> [TASK REQUIREMENTS]:
1/ Which applications does the workshop page below name as areas where researchers have pushed 3D multimedia search and generation? List every one.
2/ According to the workshop page below, what is the title of Prof. Feng Xu's keynote talk?

> [SUPPLIED TEXT]:
%%
3D Multimedia

Analytics, Search and Generation

In Conjunction with ICME 2022

July 22, 2022, Taipei, Taiwan

News !

  • May 17, 2022:   Eight papers are accepted. Congratulations to the authors.

  • July 6, 2022:   We are honored to invite Prof. Cewu Lu, Prof. Feng Xu and Prof. Minhyuk Sung to give keynotes.

  • July 7, 2022:   The topic of Prof. Cewu Lu's talk is ''3D Semantics in Points''

  • July 7, 2022:   The topic of Prof. Feng Xu's talk is ''Interaction Motion Reconstruction Based on Deep Learning''

  • July 19, 2022:   The topic of Prof. Minhyuk Sung's talk is ''Language-Driven Shape Analysis and Manipulation''

  • July 19, 2022:   The details of three keynotes can be found at here


   Today, ubiquitous multimedia sensors and large-scale computing infrastructures are producing at a rapid velocity of 3D multi-modality data, such as 3D point cloud acquired with LIDAR sensors, RGB-D videos recorded by Kinect cameras, meshes of varying topology, and volumetric data. 3D multimedia combines different content forms such as text, audio, images, and video with 3D information, which can perceive the world better since the real world is 3-dimensional instead of 2-dimensional. For example, the robots can manipulate objects successfully by recognizing the object via RGB frames and perceiving the object size via point cloud. Researchers have strived to push the limits of 3D multimedia search and generation in various applications, such as autonomous driving, robotic visual navigation, smart industrial manufacturing, logistics distribution, and logistics picking. The 3D multimedia (e.g., the videos and point cloud) can also help the agents to grasp, move and place the packages automatically in logistics picking systems. Therefore, 3D multimedia analytics is one of the fundamental problems in multimedia understanding. Different from 3D vision, 3D multimedia analytics mainly concentrate on fusing the 3D content with other media. It is a very challenging problem that involves multiple tasks such as human 3D mesh recovery and analysis, 3D shapes and scenes generation from real-world data, 3D virtual talking head, 3D multimedia classification and retrieval, 3D semantic segmentation, 3D object detection and tracking, 3D multimedia scene understanding, and so on. Therefore, the purpose of this workshop is to: 1) bring together the state-of-the-art research on 3D multimedia analysis; 2) call for a coordinated effort to understand the opportunities and challenges emerging in 3D multimedia analysis; 3) identify key tasks and evaluate the state-of-the-art methods; 4) showcase innovative methodologies and ideas; 5) introduce interesting real-world 3D multimedia analysis systems or applications; and 6) propose new real-world or simulated datasets and discuss future directions. We solicit original contributions in all fields of 3D multimedia analysis that explore the multi-modality data to generate the strong 3D data representation. We believe this workshop will offer a timely collection of research updates to benefit researchers and practitioners in the broad multimedia communities.
%%
> [DATA LINES]:
%%
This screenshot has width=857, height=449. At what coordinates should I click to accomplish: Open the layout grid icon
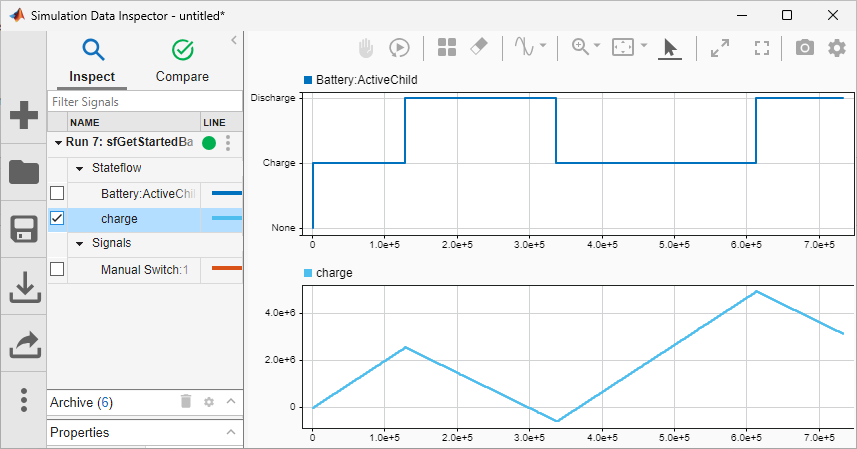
%%
> [ANSWERS TO THE EXERCISE]:
1/
- Autonomous driving
- Robotic visual navigation
- Smart industrial manufacturing
- Logistics distribution
- Logistics picking

2/ Interaction Motion Reconstruction Based on Deep Learning